0.22 Genetic linkage  (Page 3/15)

Genetic maps

Janssen did not have the technology to demonstrate crossing over so it remained an abstract idea that was not widely accepted. Scientists thought chiasmata were a variation on synapsis and could not understand how chromosomes could break and rejoin. Yet, the data were clear that linkage did not always occur. Ultimately, it took a young undergraduate student and an “all-nighter” to mathematically elucidate the problem of linkage and recombination.

In 1913, Alfred Sturtevant, a student in Morgan’s laboratory, gathered results from researchers in the laboratory, and took them home one night to mull them over. By the next morning, he had created the first “chromosome map,” a linear representation of gene order and relative distance on a chromosome ( [link] ).

Art connection

Which of the following statements is true?

1. Recombination of the body color and red/cinnabar eye alleles will occur more frequently than recombination of the alleles for wing length and aristae length.
2. Recombination of the body color and aristae length alleles will occur more frequently than recombination of red/brown eye alleles and the aristae length alleles.
3. Recombination of the gray/black body color and long/short aristae alleles will not occur.
4. Recombination of the red/brown eye and long/short aristae alleles will occur more frequently than recombination of the alleles for wing length and body color.

As shown in [link] , by using recombination frequency to predict genetic distance, the relative order of genes on chromosome 2 could be inferred. The values shown represent map distances in centimorgans (cM), which correspond to recombination frequencies (in percent). Therefore, the genes for body color and wing size were 65.5 − 48.5 = 17 cM apart, indicating that the maternal and paternal alleles for these genes recombine in 17 percent of offspring, on average.

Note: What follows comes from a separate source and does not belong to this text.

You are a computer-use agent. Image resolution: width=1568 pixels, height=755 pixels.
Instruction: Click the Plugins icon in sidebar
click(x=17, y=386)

To construct a chromosome map, Sturtevant assumed that genes were ordered serially on threadlike chromosomes. He also assumed that the incidence of recombination between two homologous chromosomes could occur with equal likelihood anywhere along the length of the chromosome. Operating under these assumptions, Sturtevant postulated that alleles that were far apart on a chromosome were more likely to dissociate during meiosis simply because there was a larger region over which recombination could occur. Conversely, alleles that were close to each other on the chromosome were likely to be inherited together. The average number of crossovers between two alleles—that is, their recombination frequency    —correlated with their genetic distance from each other, relative to the locations of other genes on that chromosome. Considering the example cross between AaBb and aabb above, the frequency of recombination could be calculated as 50/1000 = 0.05. That is, the likelihood of a crossover between genes A/a and B/b was 0.05, or 5 percent. Such a result would indicate that the genes were definitively linked, but that they were far enough apart for crossovers to occasionally occur. Sturtevant divided his genetic map into map units, or centimorgans (cM) , in which a recombination frequency of 0.01 corresponds to 1 cM.